■ DATA EXCERPTS ■
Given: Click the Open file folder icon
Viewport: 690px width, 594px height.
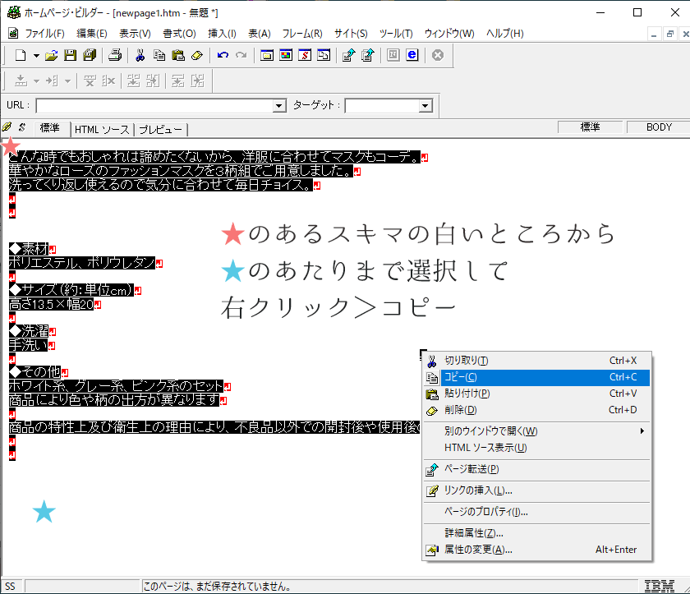Looking at the screenshot, I should coord(51,55).
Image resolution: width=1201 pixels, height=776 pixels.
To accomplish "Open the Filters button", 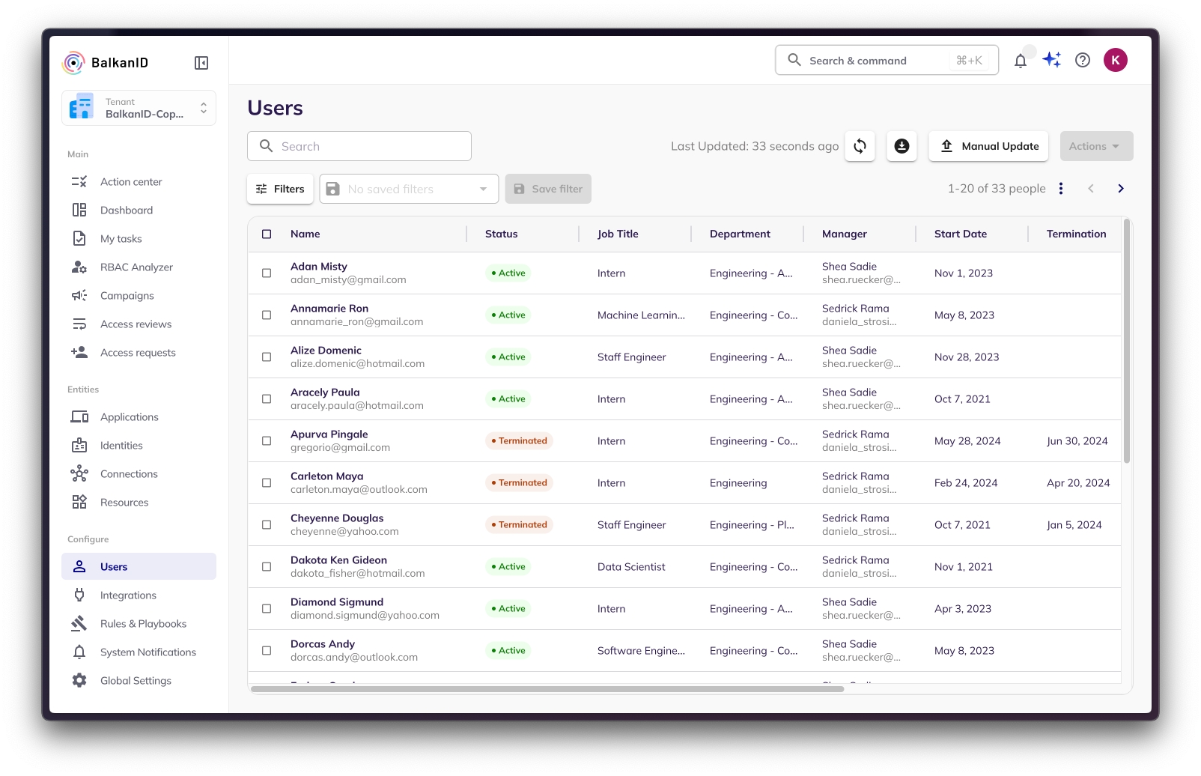I will pos(280,189).
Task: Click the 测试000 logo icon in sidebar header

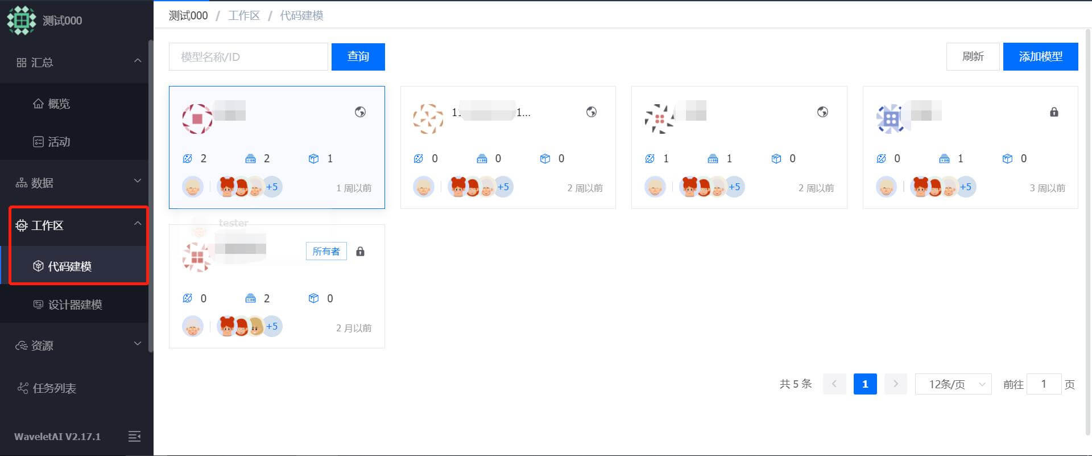Action: [x=21, y=20]
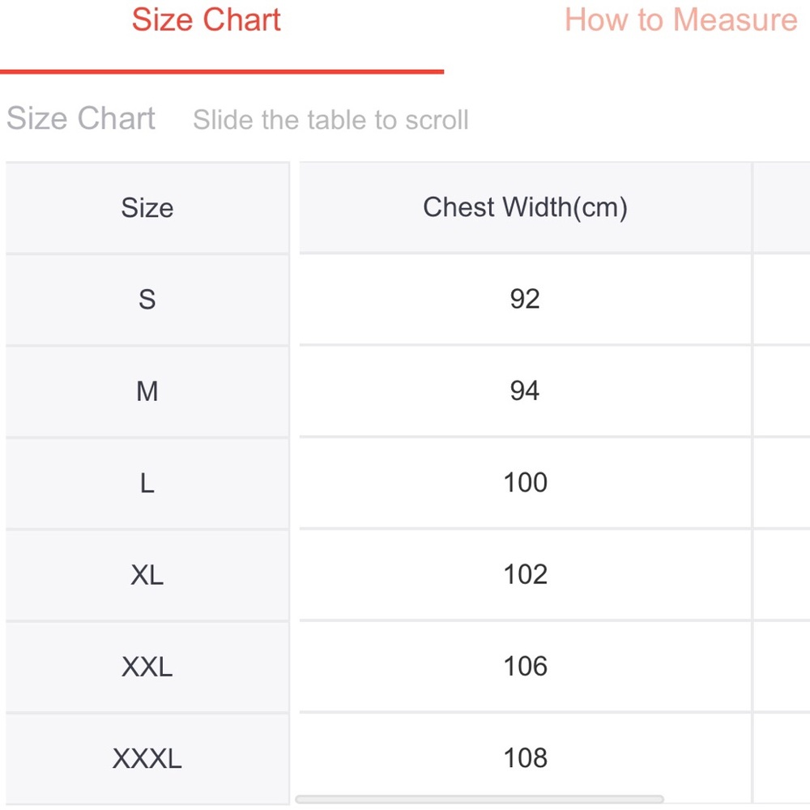
Task: Click the Slide the table to scroll hint
Action: tap(330, 120)
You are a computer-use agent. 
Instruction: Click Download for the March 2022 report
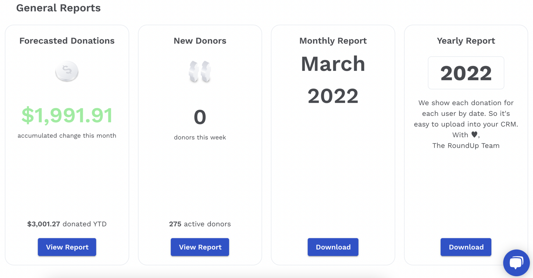333,247
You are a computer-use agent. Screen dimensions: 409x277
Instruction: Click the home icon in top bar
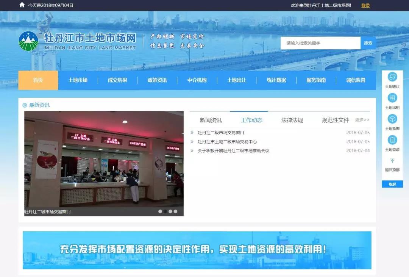(x=22, y=5)
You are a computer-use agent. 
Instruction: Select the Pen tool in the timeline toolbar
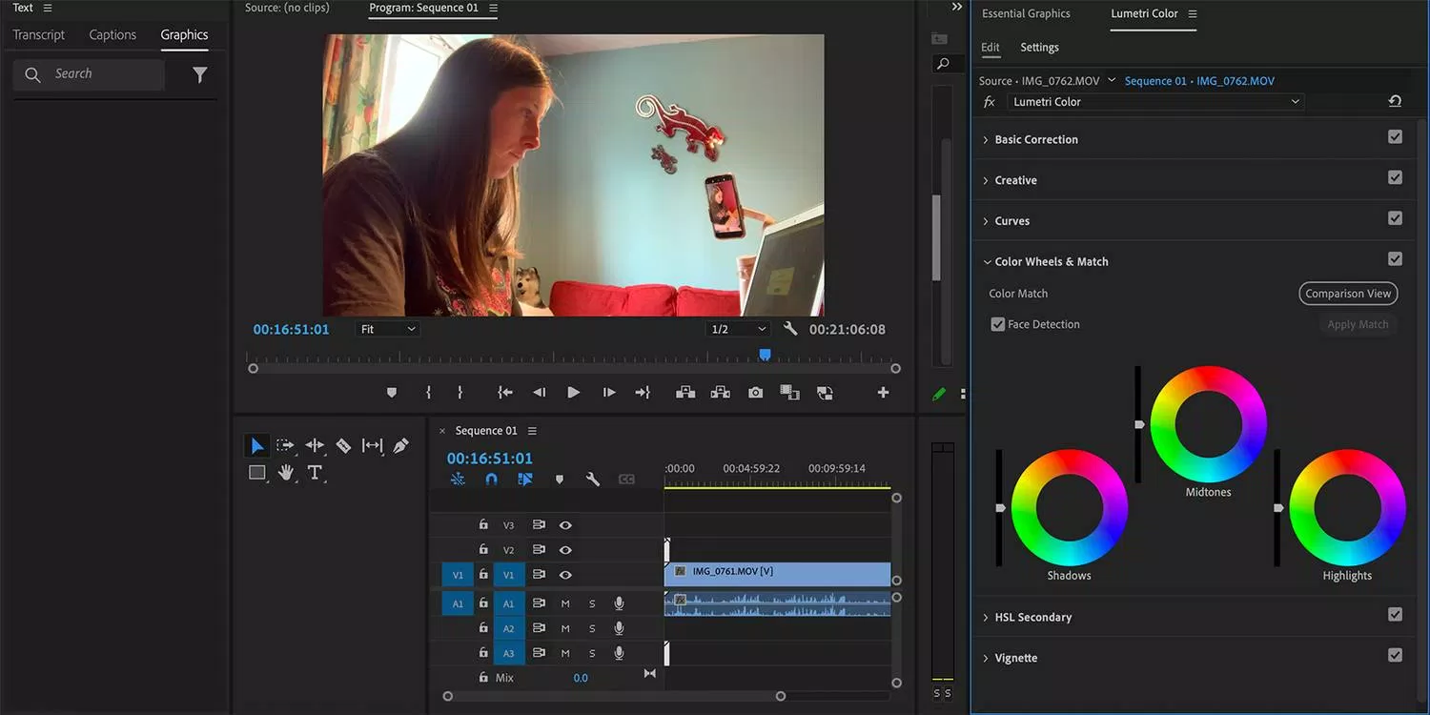click(x=400, y=444)
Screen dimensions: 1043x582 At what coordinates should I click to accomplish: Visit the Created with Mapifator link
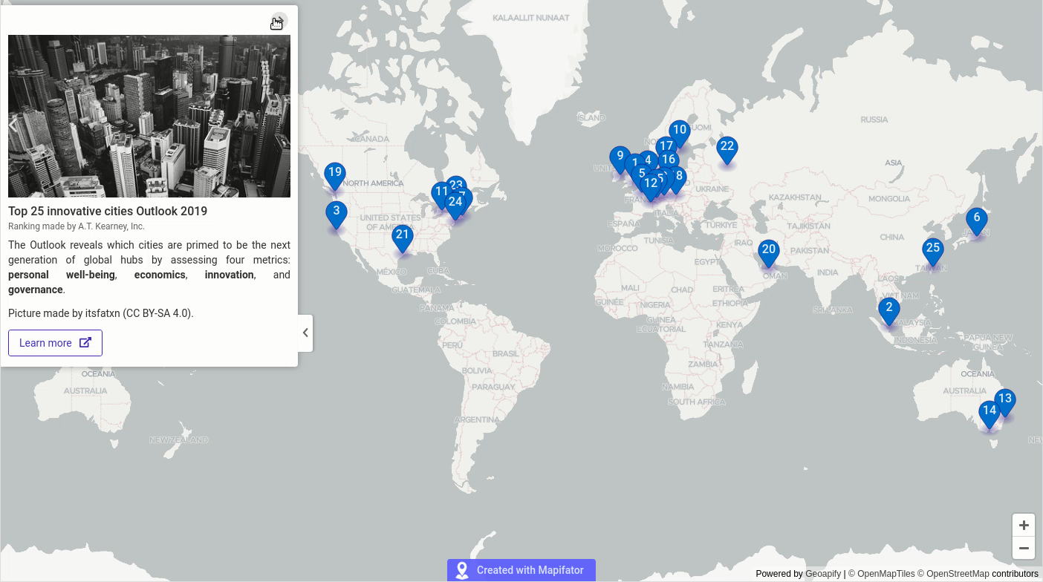[531, 570]
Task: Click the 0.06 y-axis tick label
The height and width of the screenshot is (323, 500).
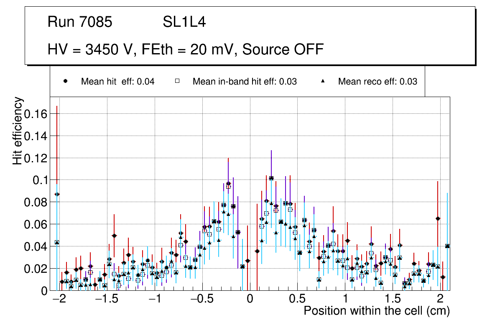Action: [35, 224]

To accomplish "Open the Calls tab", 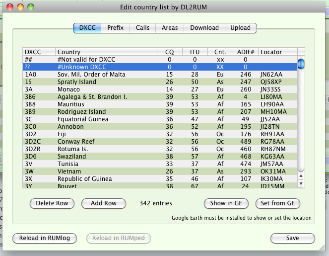I will click(143, 28).
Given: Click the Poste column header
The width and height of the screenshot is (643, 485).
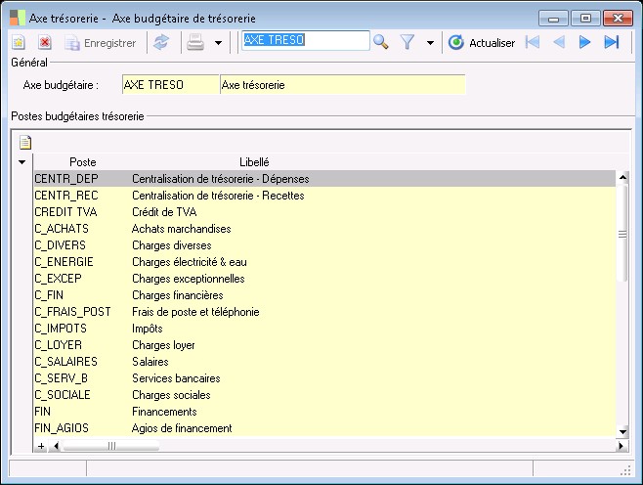Looking at the screenshot, I should tap(82, 161).
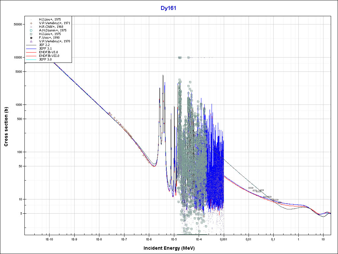Select the teal marker for A.N.Djumin+, 1975
This screenshot has height=254, width=338.
pos(31,30)
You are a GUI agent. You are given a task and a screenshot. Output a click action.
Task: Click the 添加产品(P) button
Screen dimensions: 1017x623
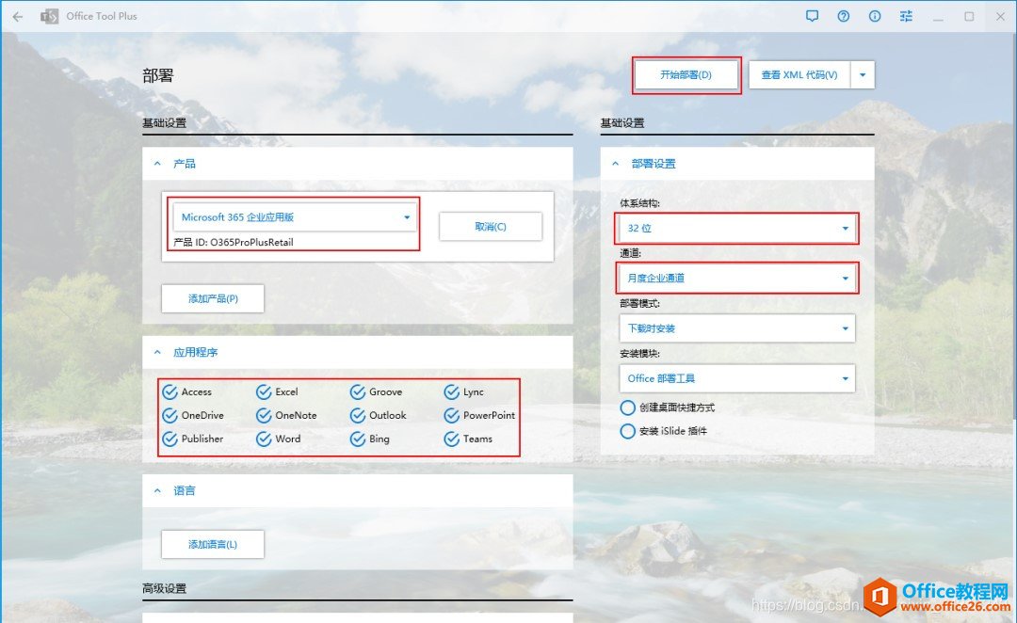[213, 298]
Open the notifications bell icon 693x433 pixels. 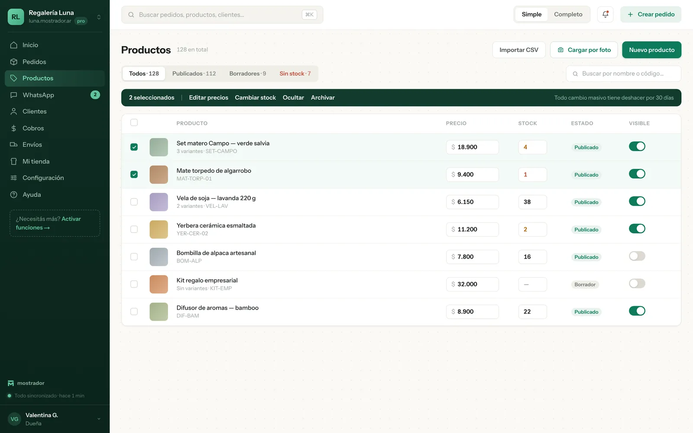(605, 14)
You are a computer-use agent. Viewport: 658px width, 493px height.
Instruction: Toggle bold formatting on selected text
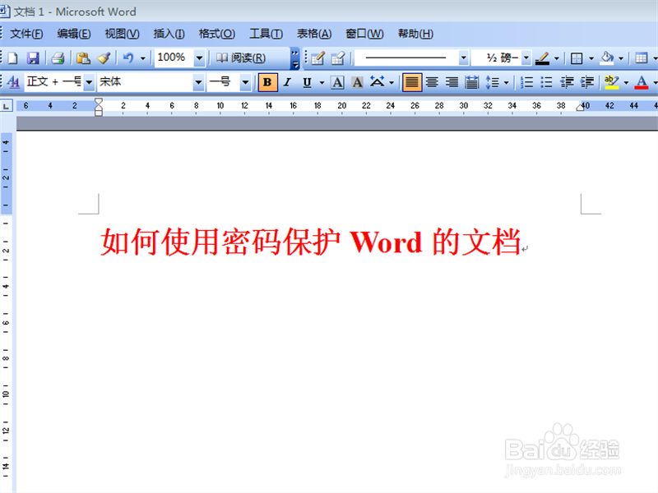(x=267, y=82)
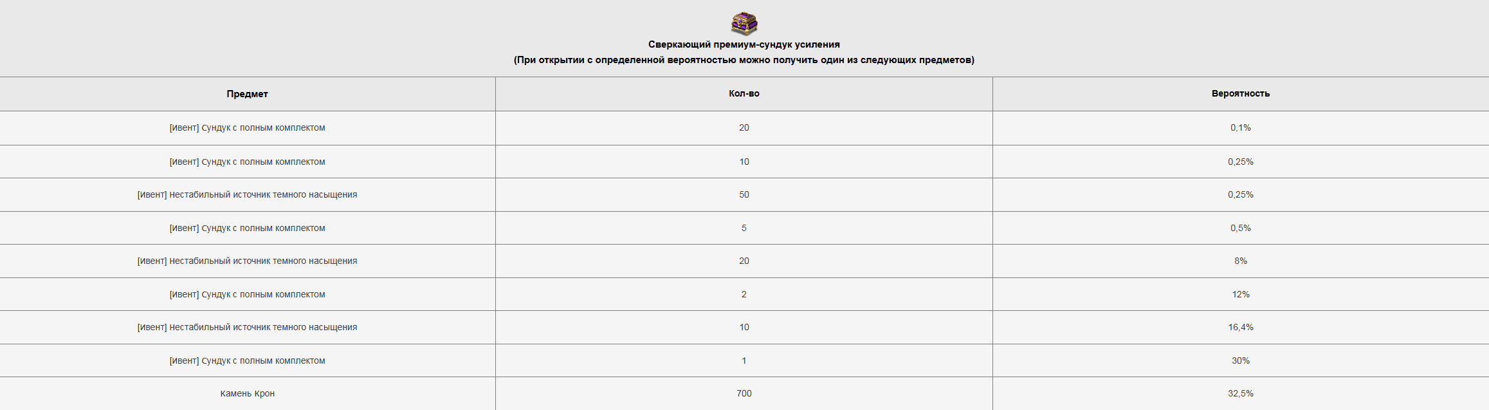This screenshot has width=1489, height=410.
Task: Click the Предмет column header
Action: point(247,94)
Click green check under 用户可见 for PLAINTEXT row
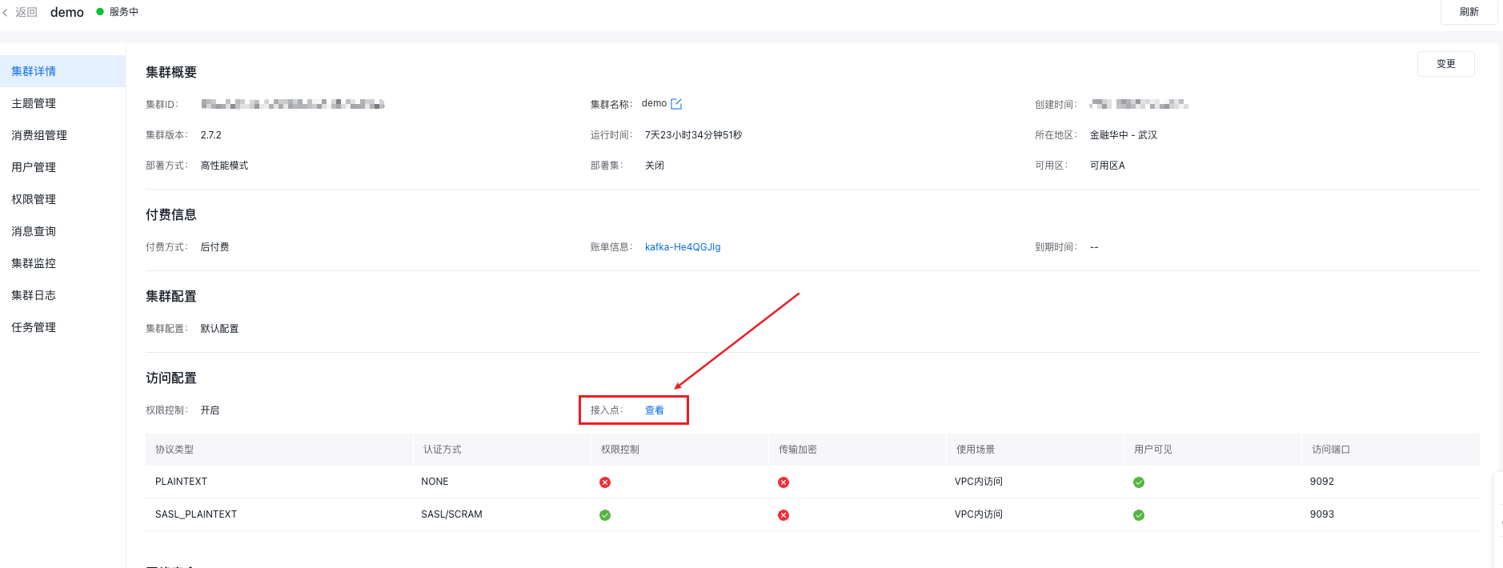Image resolution: width=1503 pixels, height=568 pixels. point(1139,482)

■ PROBLEM DETAILS ■
From the entries, report every line in which the string "computer" occurs.

■ TASK ANSWER ■
You are a computer-use agent. 
You are a computer-use agent. Screen dimensions: 409x277
You are a computer-use agent. 
You are a computer-use agent. Viewport: 658px width, 493px height.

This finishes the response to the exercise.